To fix this, simply apply the #pragma pack directive before a structure is defined. This forces the compiler to pack on the specified boundary. Usually set as 1,2,or 4 (although 4 is normally the default and doesn't need to be set).
#include <stddef.h>
#include <stdio.h>
#pragma pack(1)
struct blockHeaderStruct {
bool allocated;
unsigned int length;
};
typedef struct blockHeaderStruct blockHeader;
int main()
{
printf("sizeof(blockHeader) == %li\n", sizeof(blockHeader));
printf("sizeof(struct blockHeader) == %li\n", sizeof(struct blockHeaderStruct));
return 0;
}
Compiled with g++ (Ubuntu
4.4.1-4ubuntu9) 4.4.1
Results in:
sizeof(blockHeader) == 5
sizeof(structblockHeader) == 5
You don't normally need this directive. Just remember to pack your structs efficiently. Group smaller data types together. Do not alternate < 4 byte datatypes and 4 byte data types as your structs will be mostly unused space. This can cause unnecessary bandwidth for network related applications.
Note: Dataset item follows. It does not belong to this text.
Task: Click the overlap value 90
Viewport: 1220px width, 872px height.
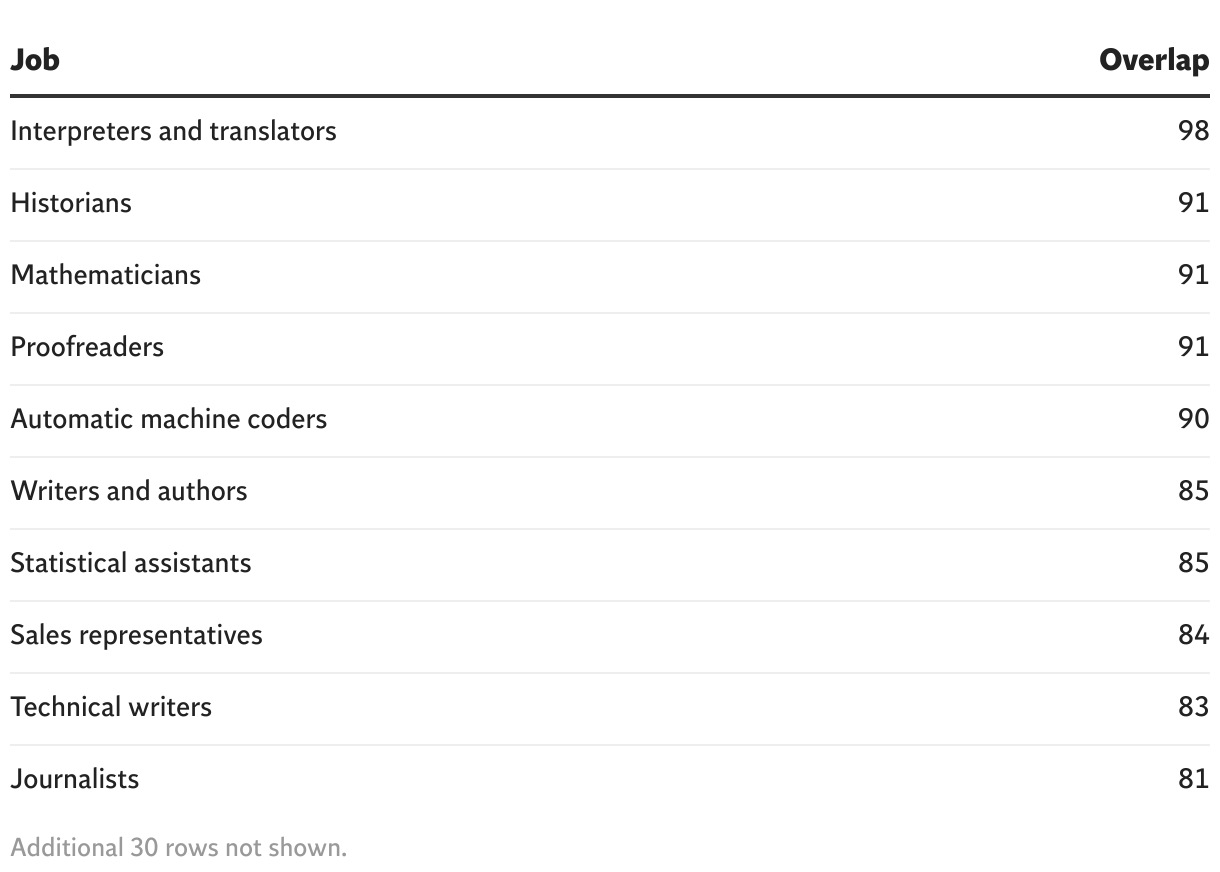Action: click(x=1193, y=419)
I actually copied that snippet direct
from my source file.
OK.
When I do sizeof(blockheader), I get
the value of 4 bytes back
It looks like blockheader is typedef'ed somewhere and its type occupies 4 bytes or its type requires 4 byte alignment.
If you try sizeof(blockHeader) you'll get your type.
when I do sizeof(blockHeaderStruct), I
get 8 bytes.
The reason why alignment matters is that if you need an array of blockHeaders then you can compute how much memory you need. Or if you have an array and need to compute how much memory to copy, you can compute it.
If you want to align all struct members to addresses that are multiples of 1 instead of 4 or instead of your compiler's defaults, your compiler might offer a #pragma to do it. Then you'll save memory but accesses might be slower in order to access unaligned data.
Some compilers will optimize to always allocate data by powers of 2 (4 stays 4, but 5 is rounded up to 8).